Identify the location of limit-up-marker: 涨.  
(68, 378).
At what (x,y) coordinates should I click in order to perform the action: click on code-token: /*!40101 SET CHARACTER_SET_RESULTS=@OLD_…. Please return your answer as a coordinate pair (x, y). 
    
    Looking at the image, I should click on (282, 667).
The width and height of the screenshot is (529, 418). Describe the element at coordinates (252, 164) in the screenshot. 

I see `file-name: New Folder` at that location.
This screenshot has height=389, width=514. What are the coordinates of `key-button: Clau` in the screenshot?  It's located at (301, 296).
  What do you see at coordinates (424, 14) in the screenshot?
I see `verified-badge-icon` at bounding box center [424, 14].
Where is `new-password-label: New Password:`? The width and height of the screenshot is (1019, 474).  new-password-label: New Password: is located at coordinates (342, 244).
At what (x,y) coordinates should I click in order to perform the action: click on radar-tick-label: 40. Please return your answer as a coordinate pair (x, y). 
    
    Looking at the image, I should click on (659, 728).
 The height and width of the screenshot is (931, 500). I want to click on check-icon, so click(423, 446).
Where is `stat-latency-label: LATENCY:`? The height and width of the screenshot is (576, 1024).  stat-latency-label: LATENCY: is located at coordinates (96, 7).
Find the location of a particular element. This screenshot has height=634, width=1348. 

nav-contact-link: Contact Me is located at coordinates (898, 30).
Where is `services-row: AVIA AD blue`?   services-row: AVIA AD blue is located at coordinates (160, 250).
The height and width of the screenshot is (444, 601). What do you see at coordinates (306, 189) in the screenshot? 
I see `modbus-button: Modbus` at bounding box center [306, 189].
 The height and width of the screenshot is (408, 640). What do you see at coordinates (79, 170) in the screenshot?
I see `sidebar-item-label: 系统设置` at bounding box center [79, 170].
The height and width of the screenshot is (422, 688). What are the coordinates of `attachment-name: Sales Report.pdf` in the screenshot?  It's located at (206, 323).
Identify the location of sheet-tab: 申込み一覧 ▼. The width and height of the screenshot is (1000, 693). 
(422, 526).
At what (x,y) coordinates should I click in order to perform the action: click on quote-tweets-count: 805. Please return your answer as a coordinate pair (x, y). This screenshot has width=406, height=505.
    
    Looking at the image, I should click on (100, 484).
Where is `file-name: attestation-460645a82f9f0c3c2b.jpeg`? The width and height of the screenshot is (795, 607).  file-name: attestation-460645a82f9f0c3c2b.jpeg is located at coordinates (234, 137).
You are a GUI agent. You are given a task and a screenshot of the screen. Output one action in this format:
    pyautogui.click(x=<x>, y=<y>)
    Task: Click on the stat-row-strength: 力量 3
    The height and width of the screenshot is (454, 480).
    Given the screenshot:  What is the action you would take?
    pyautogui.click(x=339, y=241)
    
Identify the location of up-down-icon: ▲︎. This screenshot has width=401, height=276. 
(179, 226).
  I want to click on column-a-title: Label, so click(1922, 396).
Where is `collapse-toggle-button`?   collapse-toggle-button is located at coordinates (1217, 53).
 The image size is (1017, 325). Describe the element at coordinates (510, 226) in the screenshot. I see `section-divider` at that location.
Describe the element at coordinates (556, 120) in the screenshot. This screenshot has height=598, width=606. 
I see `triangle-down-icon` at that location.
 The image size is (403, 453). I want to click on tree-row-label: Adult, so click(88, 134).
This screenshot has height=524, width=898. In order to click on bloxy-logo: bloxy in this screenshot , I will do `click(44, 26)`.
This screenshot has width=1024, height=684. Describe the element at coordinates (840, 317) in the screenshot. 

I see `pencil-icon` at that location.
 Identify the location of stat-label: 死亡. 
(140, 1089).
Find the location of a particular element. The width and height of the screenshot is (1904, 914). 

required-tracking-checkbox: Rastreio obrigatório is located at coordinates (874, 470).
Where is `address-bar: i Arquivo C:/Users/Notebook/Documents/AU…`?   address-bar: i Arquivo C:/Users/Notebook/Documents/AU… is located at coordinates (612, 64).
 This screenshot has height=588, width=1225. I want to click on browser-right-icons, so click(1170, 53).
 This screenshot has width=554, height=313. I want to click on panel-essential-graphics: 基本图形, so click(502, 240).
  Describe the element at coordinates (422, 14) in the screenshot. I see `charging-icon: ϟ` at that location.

▬▬▬▬▬▬

| Job item |
Reproduce all of the material above verbatim, from its first line to its last.

| Reply |
Identify the location of limit-up-marker: 涨.  
(68, 378).
At what (x,y) coordinates should I click in order to perform the action: click on code-token: /*!40101 SET CHARACTER_SET_RESULTS=@OLD_…. Please return your answer as a coordinate pair (x, y). 
    
    Looking at the image, I should click on (282, 667).
The width and height of the screenshot is (529, 418). Describe the element at coordinates (252, 164) in the screenshot. 

I see `file-name: New Folder` at that location.
This screenshot has height=389, width=514. What are the coordinates of `key-button: Clau` in the screenshot?  It's located at (301, 296).
  What do you see at coordinates (424, 14) in the screenshot?
I see `verified-badge-icon` at bounding box center [424, 14].
Where is `new-password-label: New Password:`? The width and height of the screenshot is (1019, 474).  new-password-label: New Password: is located at coordinates (342, 244).
At what (x,y) coordinates should I click in order to perform the action: click on radar-tick-label: 40. Please return your answer as a coordinate pair (x, y). 
    
    Looking at the image, I should click on (659, 728).
 The height and width of the screenshot is (931, 500). I want to click on check-icon, so click(423, 446).
Where is `stat-latency-label: LATENCY:`? The height and width of the screenshot is (576, 1024).  stat-latency-label: LATENCY: is located at coordinates (96, 7).
Find the location of a particular element. This screenshot has height=634, width=1348. 

nav-contact-link: Contact Me is located at coordinates (898, 30).
Where is `services-row: AVIA AD blue`?   services-row: AVIA AD blue is located at coordinates (160, 250).
The height and width of the screenshot is (444, 601). What do you see at coordinates (306, 189) in the screenshot? 
I see `modbus-button: Modbus` at bounding box center [306, 189].
 The height and width of the screenshot is (408, 640). What do you see at coordinates (79, 170) in the screenshot?
I see `sidebar-item-label: 系统设置` at bounding box center [79, 170].
The height and width of the screenshot is (422, 688). What are the coordinates of `attachment-name: Sales Report.pdf` in the screenshot?  It's located at (206, 323).
Identify the location of sheet-tab: 申込み一覧 ▼. The width and height of the screenshot is (1000, 693). 
(422, 526).
At what (x,y) coordinates should I click in order to perform the action: click on quote-tweets-count: 805. Please return your answer as a coordinate pair (x, y). This screenshot has width=406, height=505.
    
    Looking at the image, I should click on (100, 484).
Where is `file-name: attestation-460645a82f9f0c3c2b.jpeg`? The width and height of the screenshot is (795, 607).  file-name: attestation-460645a82f9f0c3c2b.jpeg is located at coordinates (234, 137).
You are a GUI agent. You are given a task and a screenshot of the screen. Output one action in this format:
    pyautogui.click(x=<x>, y=<y>)
    Task: Click on the stat-row-strength: 力量 3
    The height and width of the screenshot is (454, 480).
    Given the screenshot:  What is the action you would take?
    pyautogui.click(x=339, y=241)
    
Identify the location of up-down-icon: ▲︎. This screenshot has width=401, height=276. 
(179, 226).
  I want to click on column-a-title: Label, so click(1922, 396).
Where is `collapse-toggle-button`?   collapse-toggle-button is located at coordinates (1217, 53).
 The image size is (1017, 325). Describe the element at coordinates (510, 226) in the screenshot. I see `section-divider` at that location.
Describe the element at coordinates (556, 120) in the screenshot. This screenshot has height=598, width=606. 
I see `triangle-down-icon` at that location.
 The image size is (403, 453). I want to click on tree-row-label: Adult, so click(88, 134).
This screenshot has height=524, width=898. In order to click on bloxy-logo: bloxy in this screenshot , I will do `click(44, 26)`.
This screenshot has width=1024, height=684. Describe the element at coordinates (840, 317) in the screenshot. 

I see `pencil-icon` at that location.
 Identify the location of stat-label: 死亡. 
(140, 1089).
Find the location of a particular element. The width and height of the screenshot is (1904, 914). 

required-tracking-checkbox: Rastreio obrigatório is located at coordinates (874, 470).
Where is `address-bar: i Arquivo C:/Users/Notebook/Documents/AU…`?   address-bar: i Arquivo C:/Users/Notebook/Documents/AU… is located at coordinates (612, 64).
 This screenshot has height=588, width=1225. I want to click on browser-right-icons, so click(1170, 53).
 This screenshot has width=554, height=313. I want to click on panel-essential-graphics: 基本图形, so click(502, 240).
  Describe the element at coordinates (422, 14) in the screenshot. I see `charging-icon: ϟ` at that location.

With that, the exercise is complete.